> _TO BE DONE_
Please copy the items from the line with "Task: Open the slide grid view" through the end of the items, swapping "pagination" for "page navigation" and keeping everything else the same. Leave out the pictures.

==========

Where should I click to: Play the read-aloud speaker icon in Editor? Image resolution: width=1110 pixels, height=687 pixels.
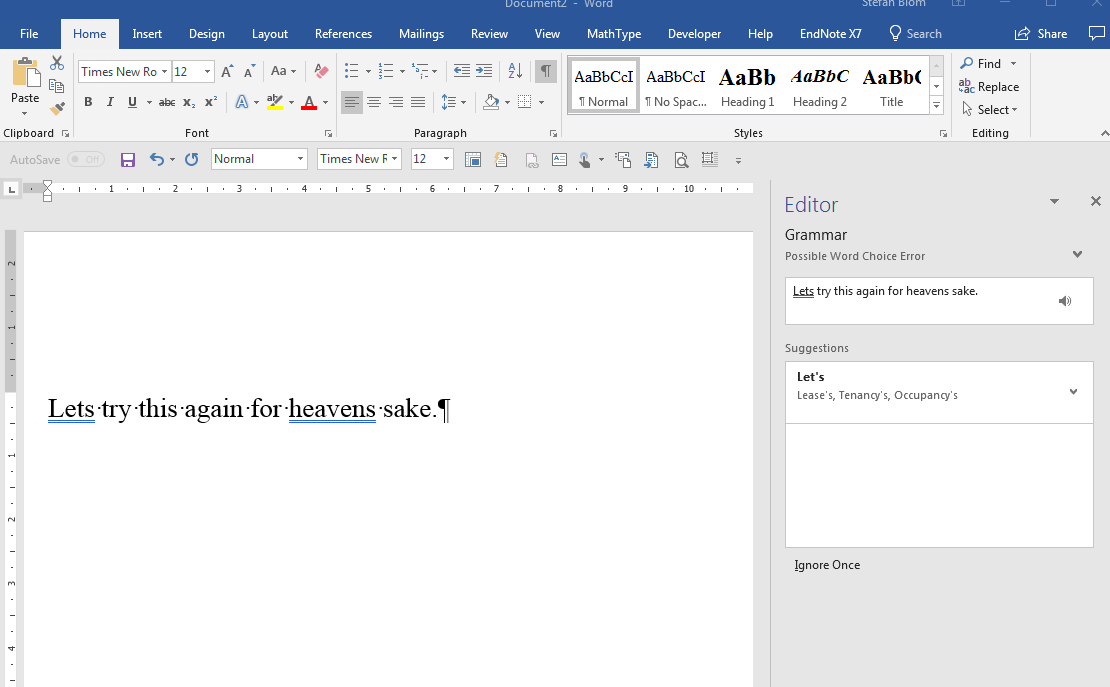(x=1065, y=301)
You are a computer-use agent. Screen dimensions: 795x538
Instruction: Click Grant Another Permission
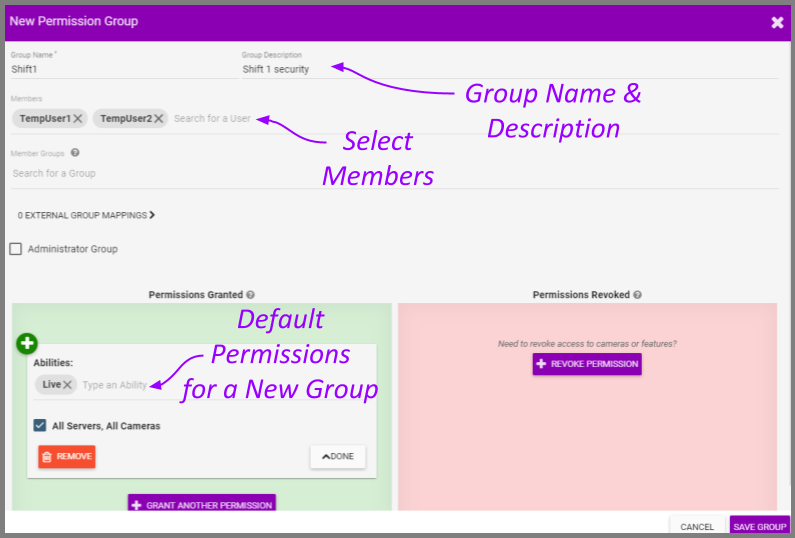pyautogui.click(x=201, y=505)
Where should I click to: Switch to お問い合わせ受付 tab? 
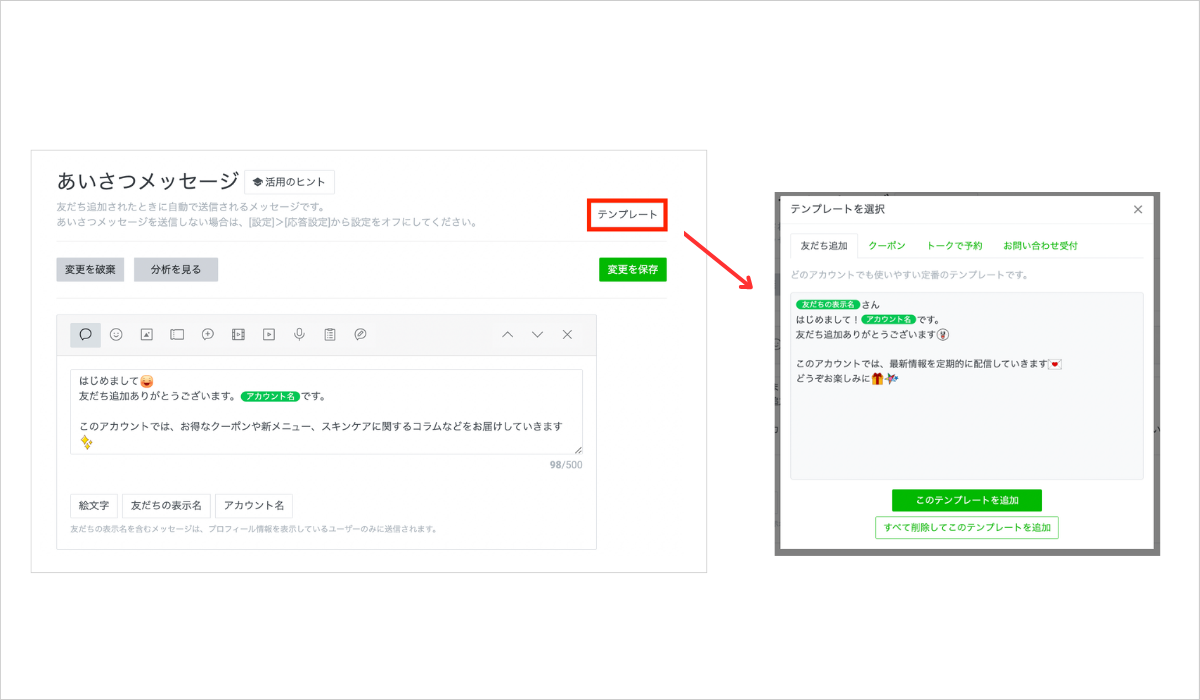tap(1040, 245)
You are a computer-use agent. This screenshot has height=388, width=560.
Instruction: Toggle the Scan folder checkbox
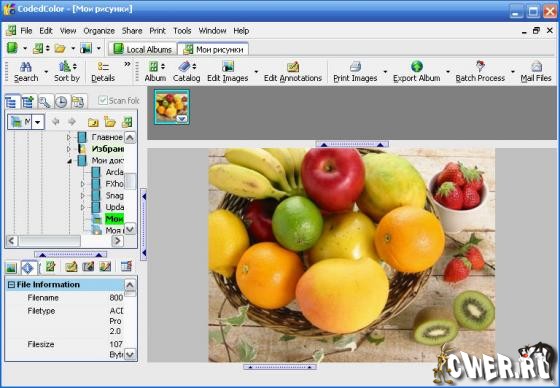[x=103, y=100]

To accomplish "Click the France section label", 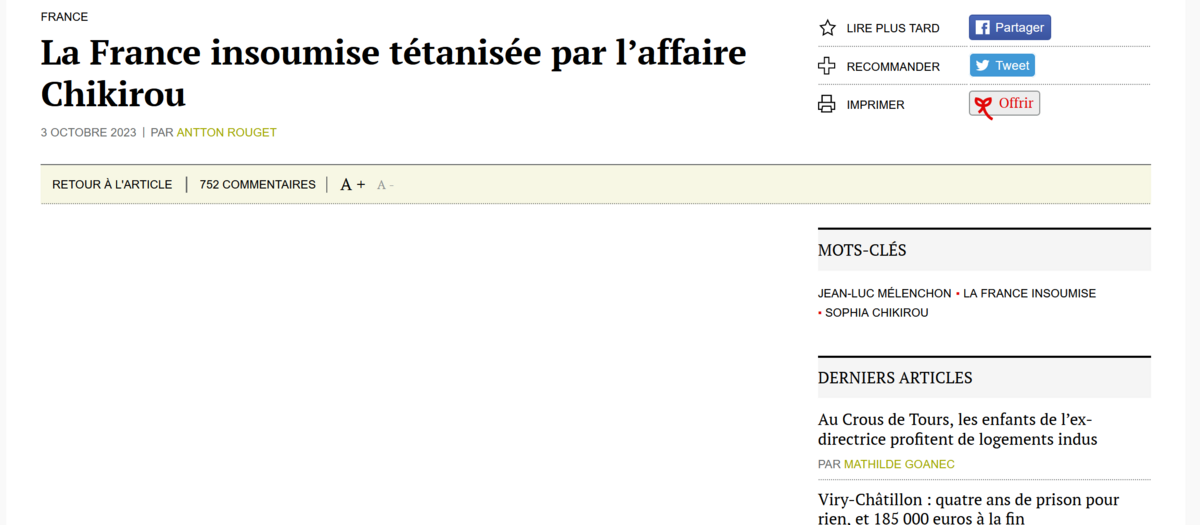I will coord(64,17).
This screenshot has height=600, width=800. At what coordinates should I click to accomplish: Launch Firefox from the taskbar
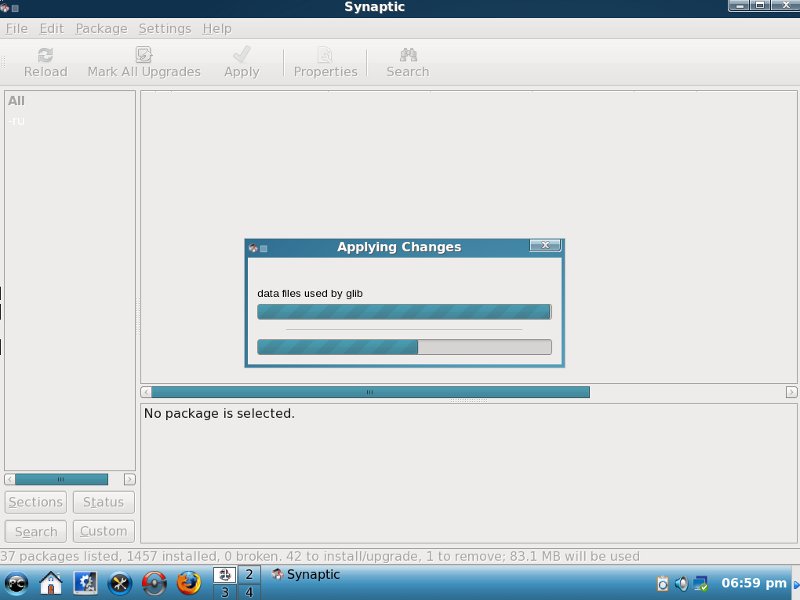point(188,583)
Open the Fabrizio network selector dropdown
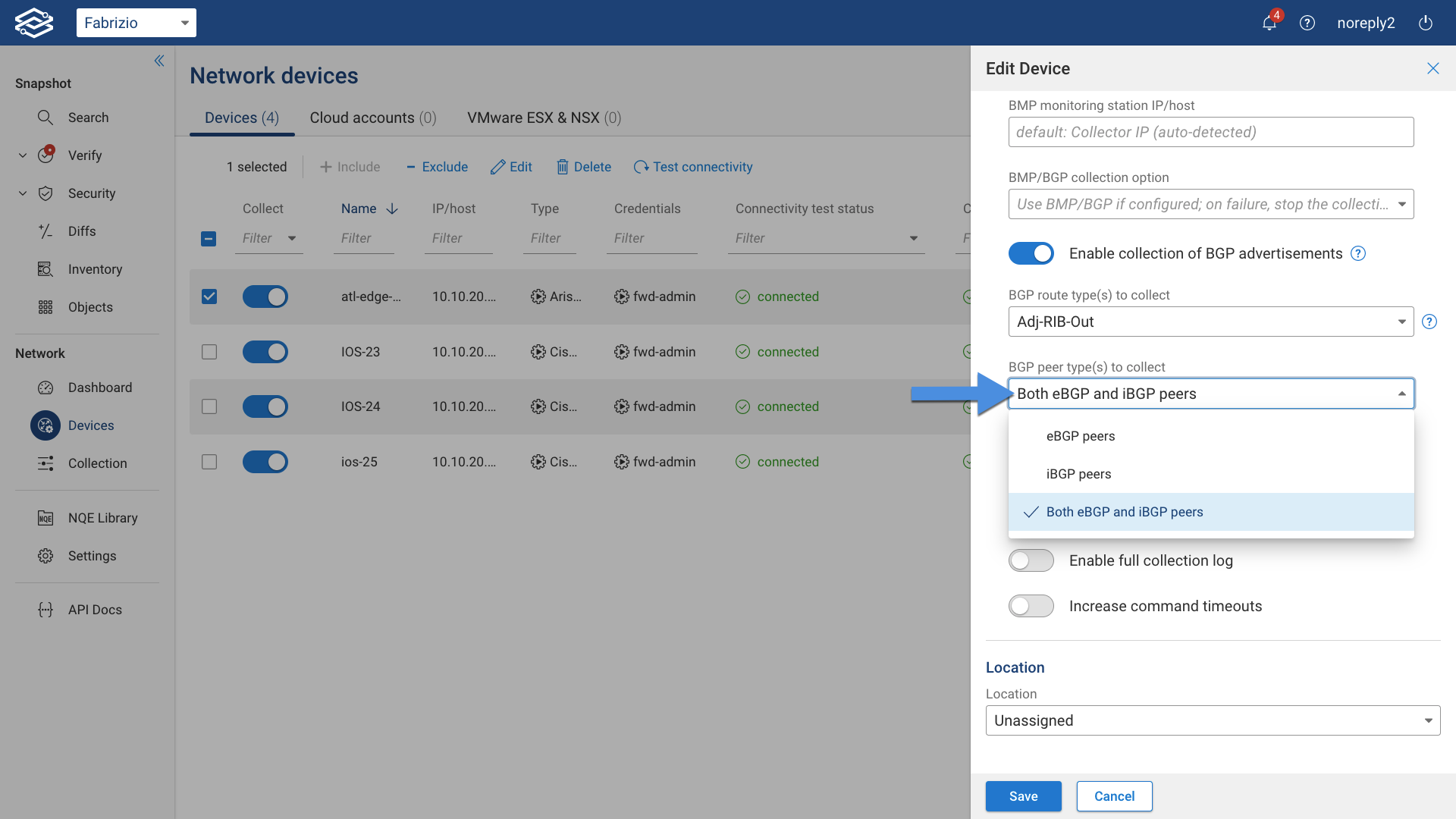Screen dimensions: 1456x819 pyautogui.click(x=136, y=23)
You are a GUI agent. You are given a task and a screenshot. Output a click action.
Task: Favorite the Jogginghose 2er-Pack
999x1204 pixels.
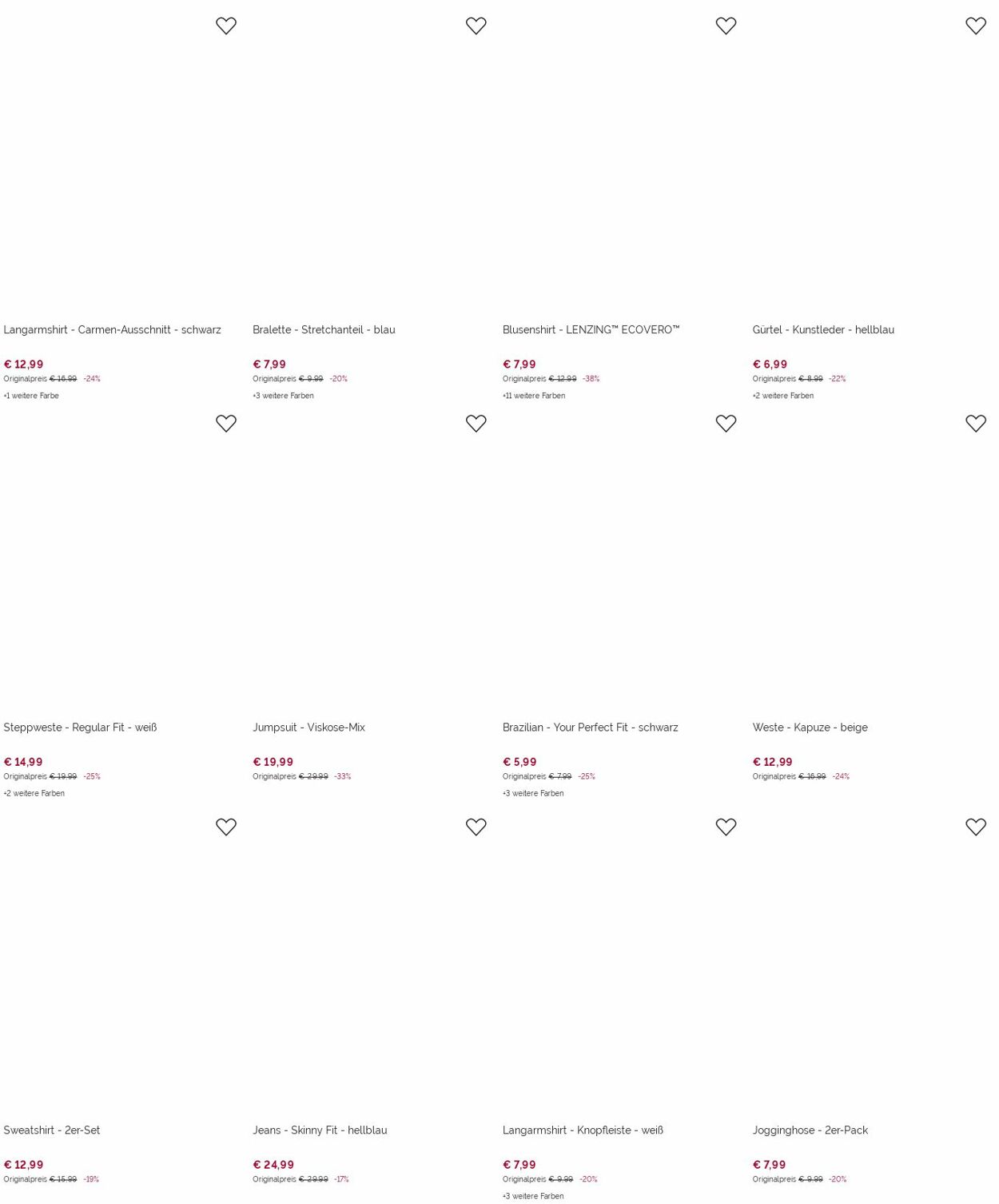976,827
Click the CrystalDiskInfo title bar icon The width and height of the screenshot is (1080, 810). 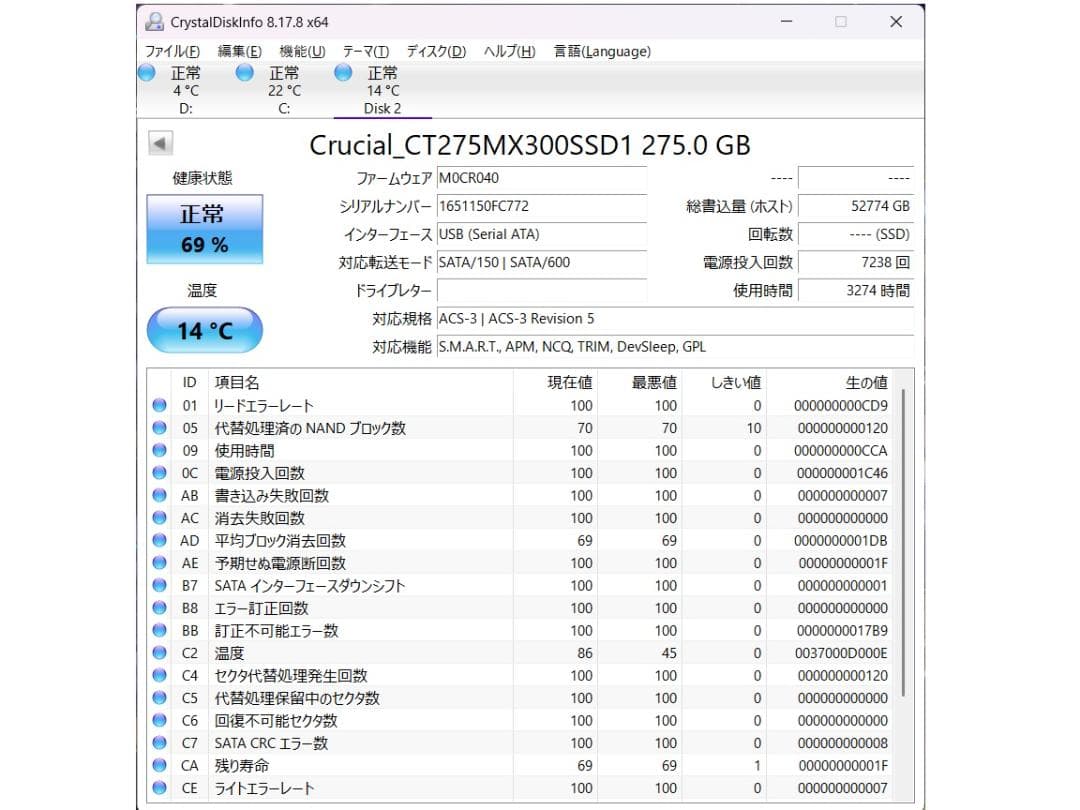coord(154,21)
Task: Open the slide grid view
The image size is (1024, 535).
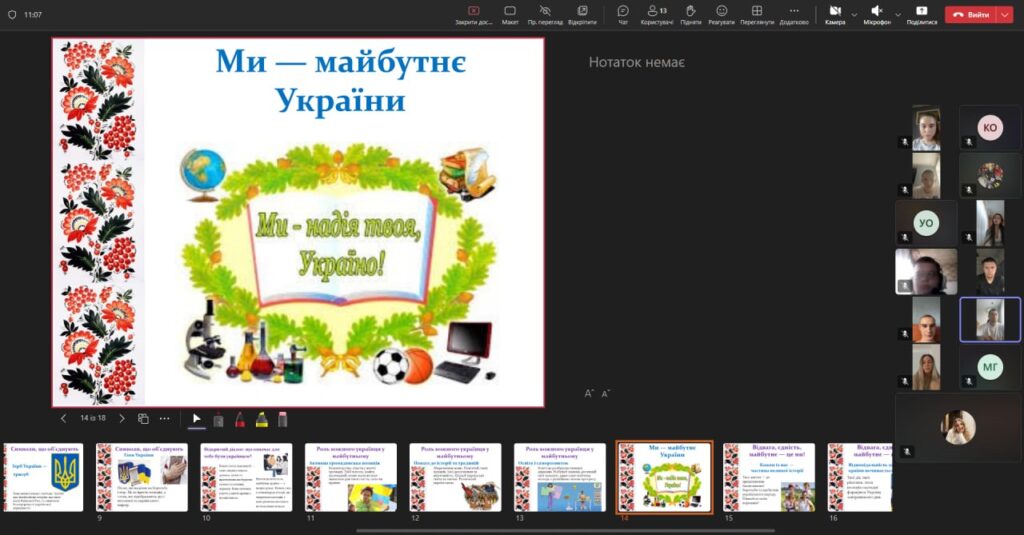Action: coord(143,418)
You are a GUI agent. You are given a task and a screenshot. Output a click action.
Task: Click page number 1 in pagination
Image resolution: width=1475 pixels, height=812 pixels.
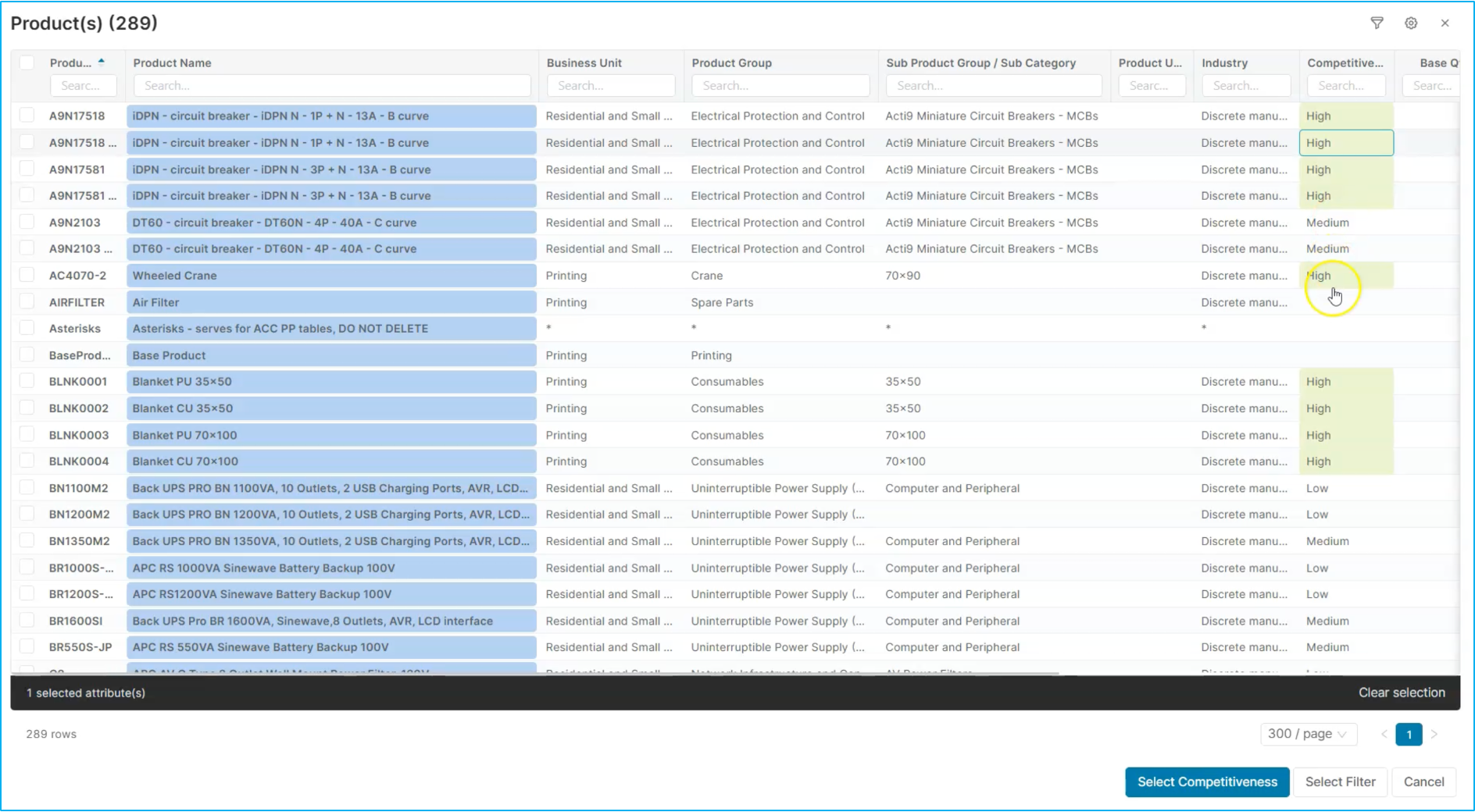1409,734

==========

> _RESULT_
Task: Open the slide grid view
The image size is (1024, 535).
Action: coord(143,418)
You are a GUI agent. You are given a task and a screenshot. Output a click action.
Task: Click page number 1 in page navigation
Image resolution: width=1475 pixels, height=812 pixels.
1409,734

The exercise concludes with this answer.